By contrast, the mafic dykes from the western South Qinling Belt have relatively high SiO2 (44.97 to 52.09 wt%) and low MgO (4.73 to 9.40 wt%). They fall into two groups that show N-MORB and E-MORB-like elemental character, respectively. Both types have low initial 87Sr/86Sr (0.703752 to 0.706850), positive εNd650 (+2.75 to +5.85), and scattered ratios of 206Pb/204Pb (17.25 to 18.42), 207Pb/204Pb (15.44 to 15.55) and 208Pb/204Pb (37.37 to 38.74). Their zircon δ18O (+3.64‰ to +5.33‰) and εHf (+10.2 to +14.8) values are also significantly different from those of the eastern South Qinling Belt dykes. The chemical evidence suggests that mafic dykes from the western South Qinling Belt originated from a heterogeneous asthenospheric mantle (Fig. 2), one part of which may have been enriched by OIB/seamount subduction. These mafic dykes underwent only minor modification in the lower crust but are contaminated by high temperature hydrothermally-altered supracrustal materials.

Generation of the voluminous mafic and ultramafic dykes in the South Qinling Belt occurred in a rifting continental margin after a long period of subduction. Their diverse origins and complex geodynamics suggest that magmatism in rifting continental margins is not only controlled by the structure of the lithosphere and upwelling of the asthenospheric mantle, but also by interaction between melts and continental crust (Fig. 2). The chemistry of the mafic-ultramafic dykes in this study (presence of N-MORB and absence of OIB character) suggest that an active magma plumbing system may have evolved beneath a “non-volcanic” passive continental margin.

Fig. 1, A simplified geological map showing the distribution of the mafic-ultramafic dykes in the South Qinling Belt at the northern Yangtze Block.

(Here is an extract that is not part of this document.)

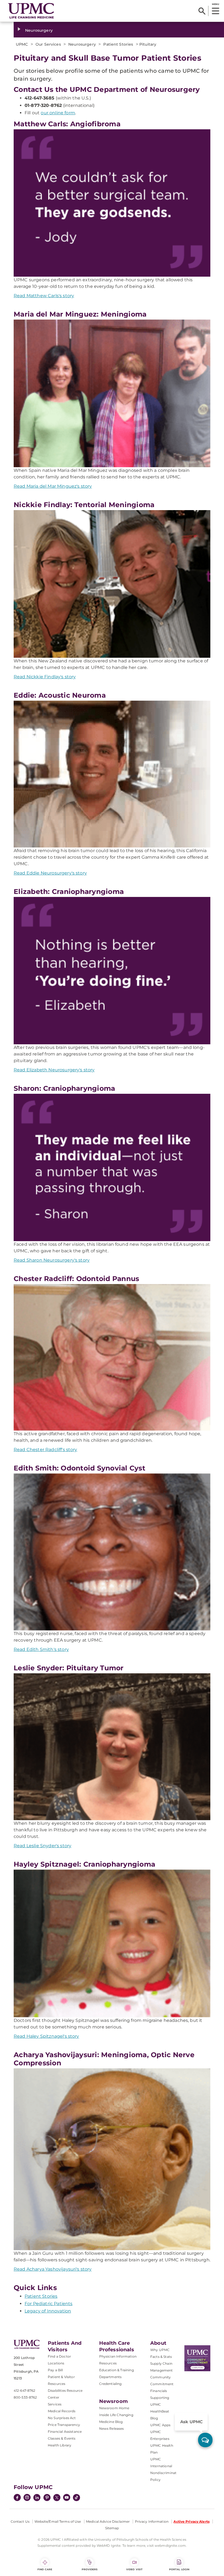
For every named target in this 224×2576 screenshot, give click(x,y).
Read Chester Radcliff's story (45, 1449)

Fig.2, A sketch map showing generation of arc-affinity and MORB-like mafic-ultramafic rocks in the South Qinling Belt in a rifted continental margin. The arc-affinity rocks were partial melts of the previously subduction-modified lithospheric mantle due to upwelling of asthenosphere. The N-MORB-type rocks were produced by decompression melting of the normal asthenosphere mantle, whereas the E-MORB-type rocks by melting of the locally enriched mantle source. The dykes underwent two stages of evolution in the lower ancient crust and the upper crust associated with fractional crystallization and mineral accumulation.